* **Selected extract**:

** START **

Russian politician (born 1961)

Lyudmila Nikolayevna Skakovskaya (Людмила Николаевна Скаковская; born 13 November 1961) is a Russian politician serving as a senator from Tver Oblast since 24 September 2021.

== Career ==

Lyudmila Skakovskaya was born on 13 November 1961 in Bezhetsk, Tver Oblast. In 1984, she graduated from the Tver State University. After graduation, she worked as a Russian-language teacher at the Bezhetsk school. In 2002, she was appointed dean of the philology department of the Tver State University. From 2009 to 2017, Skakovskaya served as the first rector for teaching and educational work of Tver State University. On 12 November 2020, she was appointed the rector of the university. On 24 September 2021, she became the senator from Tver Oblast.

** END **

* **Task instructions**:
A - Please restate the passage of the Skakovskaya biography from "Russian politician (born" to "24 September 2021." word for word.
B - Carry on writing the biography of Lyudmila Skakovskaya, starting right after its final sentence.
The data that comes next is from a separate source.

* **Information provided**:
** START **

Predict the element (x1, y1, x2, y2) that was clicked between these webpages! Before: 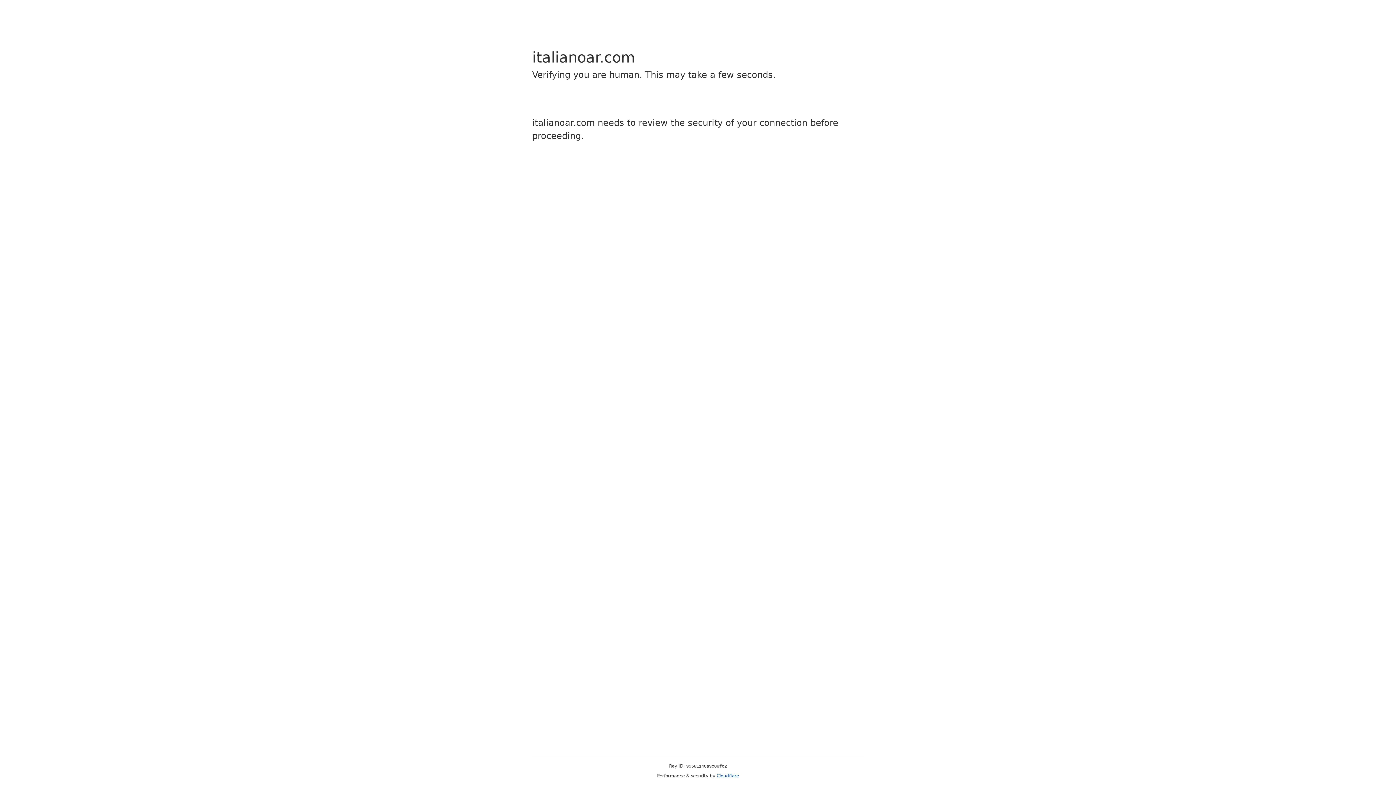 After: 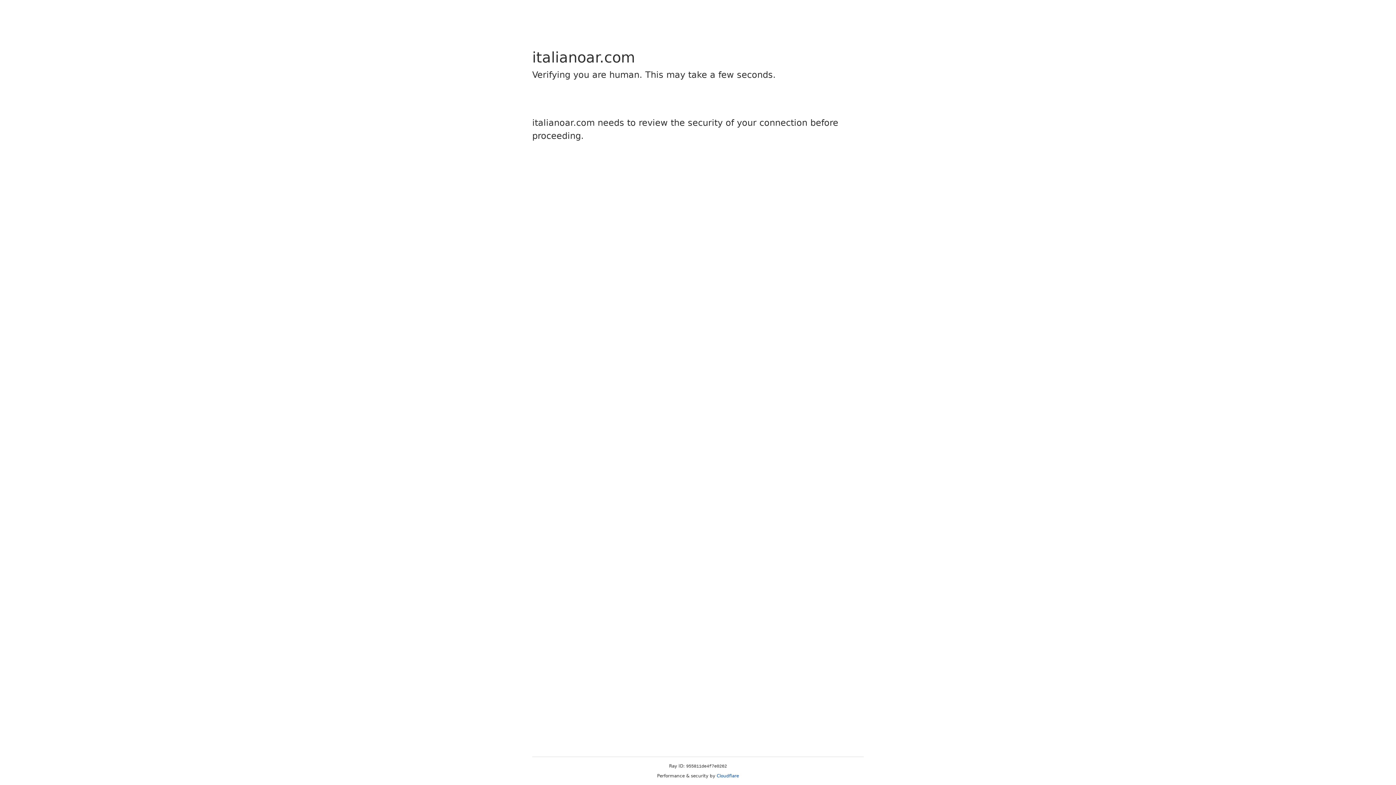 Action: label: Cloudflare bbox: (716, 773, 739, 778)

** END **

* **Answer list**:
A -
Russian politician (born 1961)

Lyudmila Nikolayevna Skakovskaya (Людмила Николаевна Скаковская; born 13 November 1961) is a Russian politician serving as a senator from Tver Oblast since 24 September 2021.

B -
==Sanctions==
Lyudmila Skakovskaya is under personal sanctions introduced by the European Union, the United Kingdom, the United States, Canada, Switzerland, Australia, Ukraine, New Zealand, for ratifying the decisions of the "Treaty of Friendship, Cooperation and Mutual Assistance between the Russian Federation and the Donetsk People's Republic and between the Russian Federation and the Luhansk People's Republic" and providing political and economic support for Russia's annexation of Ukrainian territories.